La quantità e l’intensità dell’esercizio debbono necessariamente essere commisurate all’età del paziente, ad eventuali patologie concomitanti, nonché in base alla tipologia del tumore. Si è osservata, ad esempio, una diminuzione della mortalità per cancro al seno con l’equivalente di 3 ore di camminata alla settimana, e una diminuzione della mortalità per cancro al colon con 6 ore di camminata a settimana. Anche l’aspetto psicologico si avvantaggia notevolmente da una regolare attività fisica.

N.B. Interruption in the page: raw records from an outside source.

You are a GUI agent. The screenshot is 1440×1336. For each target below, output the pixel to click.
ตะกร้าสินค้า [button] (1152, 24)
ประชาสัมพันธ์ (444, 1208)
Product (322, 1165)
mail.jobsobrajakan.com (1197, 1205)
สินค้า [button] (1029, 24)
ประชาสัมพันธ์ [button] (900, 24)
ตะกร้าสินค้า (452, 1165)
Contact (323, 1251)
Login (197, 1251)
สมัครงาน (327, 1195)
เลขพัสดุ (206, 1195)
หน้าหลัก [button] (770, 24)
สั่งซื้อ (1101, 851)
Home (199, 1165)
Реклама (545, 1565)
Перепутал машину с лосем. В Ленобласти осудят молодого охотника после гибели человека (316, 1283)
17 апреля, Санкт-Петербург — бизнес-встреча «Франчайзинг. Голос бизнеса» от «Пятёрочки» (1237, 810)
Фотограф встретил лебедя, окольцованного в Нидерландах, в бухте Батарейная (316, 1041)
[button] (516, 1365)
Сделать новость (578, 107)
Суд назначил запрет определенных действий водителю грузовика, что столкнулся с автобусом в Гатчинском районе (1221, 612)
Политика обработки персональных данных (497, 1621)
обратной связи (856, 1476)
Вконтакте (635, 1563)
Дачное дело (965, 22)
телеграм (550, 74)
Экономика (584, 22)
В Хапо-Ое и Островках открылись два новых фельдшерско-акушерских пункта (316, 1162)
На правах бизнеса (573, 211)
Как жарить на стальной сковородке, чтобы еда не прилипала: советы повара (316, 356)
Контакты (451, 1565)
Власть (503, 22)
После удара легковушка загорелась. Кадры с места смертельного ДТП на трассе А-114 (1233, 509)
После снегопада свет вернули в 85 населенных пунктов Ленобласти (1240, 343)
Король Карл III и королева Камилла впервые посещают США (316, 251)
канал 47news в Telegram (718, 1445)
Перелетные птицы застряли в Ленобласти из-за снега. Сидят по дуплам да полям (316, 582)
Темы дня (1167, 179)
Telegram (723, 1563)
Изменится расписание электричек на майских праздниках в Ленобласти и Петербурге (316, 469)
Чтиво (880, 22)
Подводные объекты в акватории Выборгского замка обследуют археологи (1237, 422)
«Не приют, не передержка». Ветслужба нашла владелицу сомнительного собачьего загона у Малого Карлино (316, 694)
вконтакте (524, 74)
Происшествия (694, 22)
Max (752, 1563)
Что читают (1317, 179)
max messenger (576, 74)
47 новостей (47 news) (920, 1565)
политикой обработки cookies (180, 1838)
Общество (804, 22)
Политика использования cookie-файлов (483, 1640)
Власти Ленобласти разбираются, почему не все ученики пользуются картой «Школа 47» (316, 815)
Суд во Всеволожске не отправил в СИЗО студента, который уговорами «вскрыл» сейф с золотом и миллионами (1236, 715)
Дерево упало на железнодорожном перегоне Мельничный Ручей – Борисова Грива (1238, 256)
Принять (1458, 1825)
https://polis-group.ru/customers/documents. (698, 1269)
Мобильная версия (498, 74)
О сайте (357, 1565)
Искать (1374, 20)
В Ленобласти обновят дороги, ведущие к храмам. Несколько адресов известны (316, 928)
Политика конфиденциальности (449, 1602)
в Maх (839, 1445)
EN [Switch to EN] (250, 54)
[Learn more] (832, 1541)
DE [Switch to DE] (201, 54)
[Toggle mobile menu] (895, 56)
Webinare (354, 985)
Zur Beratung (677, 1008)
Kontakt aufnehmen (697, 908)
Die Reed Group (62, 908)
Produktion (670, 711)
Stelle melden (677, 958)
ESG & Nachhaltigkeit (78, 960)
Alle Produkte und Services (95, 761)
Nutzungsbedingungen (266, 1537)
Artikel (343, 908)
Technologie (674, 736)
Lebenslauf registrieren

È noto da tempo come questa, sia aerobica che anaerobica, determina il rilascio di endorfine (le molecole endogene della “ Felicità”), riduce  i livelli di cortisolo (se non eccessivamente intensa), migliora la funzione tiroidea. Tutto ciò si riflette in un migliore risposta ad agenti stressanti, sia esterni che interni, aumenta l’autostima e la fiducia nelle terapie, migliora l’umore di base e la qualità del sonno. Tutti elementi molto importanti, sia nel paziente oncologico che nel paziente ex oncologico.

In conclusione, in base alle attuali conoscenze, l’attivita fisica può e deve considerarsi come parte integrante di un approccio terapeutico nei tumori, prescritto in parallelo con le varie terapie tumorali, ed eseguita, almeno inizialmente, in ambiente ospedaliero o comunque specialistico. Fondamentali le misurazioni obbiettive dello stato fisico del paziente, la formulazione di un programma di esercizio fisico assolutamente personalizzato, nonché l’attenta valutazione  della corretta progressione del carico di allenamento.